Write a function that takes in a dataframe like the one above, and returns a vector that contains the names of the students whose GPA was above average for the year during at least one year. For example, Bob’s GPA in 2015 was \(3.9\) and the average for 2015 was \(\frac{3.9 + 4.1 + 1.3}{3} = 3.1\), so Bob was above average in 2015 and would be included, even though his GPA in 2014 was below average. Samantha would not be included (absent additional unseen data), since only her GPA for 2014 is available, and it is below average.

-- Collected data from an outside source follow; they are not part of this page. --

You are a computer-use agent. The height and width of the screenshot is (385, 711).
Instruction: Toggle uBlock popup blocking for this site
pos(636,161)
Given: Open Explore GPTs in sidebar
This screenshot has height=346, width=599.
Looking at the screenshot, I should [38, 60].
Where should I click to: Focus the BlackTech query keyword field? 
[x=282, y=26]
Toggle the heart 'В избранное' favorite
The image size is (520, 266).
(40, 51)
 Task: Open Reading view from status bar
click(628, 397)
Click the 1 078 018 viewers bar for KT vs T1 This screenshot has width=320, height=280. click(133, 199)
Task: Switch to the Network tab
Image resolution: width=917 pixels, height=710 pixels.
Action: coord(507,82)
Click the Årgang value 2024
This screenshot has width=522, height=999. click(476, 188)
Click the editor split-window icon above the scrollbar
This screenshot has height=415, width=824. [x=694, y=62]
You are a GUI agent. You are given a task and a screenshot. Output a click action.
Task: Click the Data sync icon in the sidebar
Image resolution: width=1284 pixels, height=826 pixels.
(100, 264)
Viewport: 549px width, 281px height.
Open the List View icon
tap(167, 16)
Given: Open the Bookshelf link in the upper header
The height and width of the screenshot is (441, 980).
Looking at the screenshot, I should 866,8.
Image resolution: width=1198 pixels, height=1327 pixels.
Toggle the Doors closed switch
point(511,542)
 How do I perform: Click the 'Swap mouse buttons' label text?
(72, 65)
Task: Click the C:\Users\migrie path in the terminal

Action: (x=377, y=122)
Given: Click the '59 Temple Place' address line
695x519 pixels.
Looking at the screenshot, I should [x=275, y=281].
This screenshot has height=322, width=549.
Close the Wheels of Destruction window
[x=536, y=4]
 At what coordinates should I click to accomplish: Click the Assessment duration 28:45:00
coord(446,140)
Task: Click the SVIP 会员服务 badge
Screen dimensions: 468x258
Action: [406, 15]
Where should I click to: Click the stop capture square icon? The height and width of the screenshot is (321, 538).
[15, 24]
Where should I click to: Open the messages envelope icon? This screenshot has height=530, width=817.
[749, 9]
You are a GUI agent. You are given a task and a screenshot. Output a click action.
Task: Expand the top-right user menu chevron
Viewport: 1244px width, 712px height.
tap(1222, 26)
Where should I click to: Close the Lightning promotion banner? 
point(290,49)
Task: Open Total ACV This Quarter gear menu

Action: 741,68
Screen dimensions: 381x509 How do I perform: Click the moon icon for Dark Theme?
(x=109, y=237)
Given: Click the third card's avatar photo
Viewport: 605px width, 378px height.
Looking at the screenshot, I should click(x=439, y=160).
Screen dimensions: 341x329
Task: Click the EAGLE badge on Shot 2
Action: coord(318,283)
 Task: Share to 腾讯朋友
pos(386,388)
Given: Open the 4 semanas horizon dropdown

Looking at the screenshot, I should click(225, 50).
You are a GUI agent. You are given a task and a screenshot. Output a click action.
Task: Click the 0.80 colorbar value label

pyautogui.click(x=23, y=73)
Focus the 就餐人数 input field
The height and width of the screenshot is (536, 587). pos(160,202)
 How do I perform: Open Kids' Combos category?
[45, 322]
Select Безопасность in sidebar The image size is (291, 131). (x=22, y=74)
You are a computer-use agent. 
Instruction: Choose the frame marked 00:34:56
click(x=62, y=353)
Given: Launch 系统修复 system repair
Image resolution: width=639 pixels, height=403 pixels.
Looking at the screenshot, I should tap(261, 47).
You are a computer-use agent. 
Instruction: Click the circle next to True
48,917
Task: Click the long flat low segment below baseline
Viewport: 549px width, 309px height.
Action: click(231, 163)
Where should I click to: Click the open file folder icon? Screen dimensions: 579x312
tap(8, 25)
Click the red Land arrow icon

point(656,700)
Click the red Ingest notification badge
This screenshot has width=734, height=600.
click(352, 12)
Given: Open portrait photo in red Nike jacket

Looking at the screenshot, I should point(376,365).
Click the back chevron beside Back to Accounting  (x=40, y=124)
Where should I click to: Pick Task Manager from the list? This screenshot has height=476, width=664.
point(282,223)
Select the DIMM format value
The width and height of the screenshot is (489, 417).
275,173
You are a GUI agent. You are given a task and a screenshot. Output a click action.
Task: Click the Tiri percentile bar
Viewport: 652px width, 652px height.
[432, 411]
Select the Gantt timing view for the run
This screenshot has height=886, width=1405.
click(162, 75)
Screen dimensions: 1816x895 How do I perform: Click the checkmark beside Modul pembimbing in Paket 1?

GPAs <- data.frame(student = c("Bob", "Alice", "Matt", "Tim", "Samantha", "Jane", "Bob"),
                   GPA = c(3.9, 4.1, 1.3, 4.0, 2.0, 3.8, 2.0),
                   year = c(2015, 2015, 2015, 2014, 2014, 2014, 2014))

AboveAvgOnce <- function(GPAs){
  student.t <-  GPAs %>% group_by(year) %>% 
                         mutate(year.avg = mean(GPA)) %>% 
                         ungroup() %>% 
                         filter(GPA > year.avg) %>% 
                         select(student) %>% 
                         distinct()
  return(student.t$student)
}

AboveAvgOnce(GPAs)

## [1] Bob   Alice Tim   Jane 
## Levels: Alice Bob Jane Matt Samantha Tim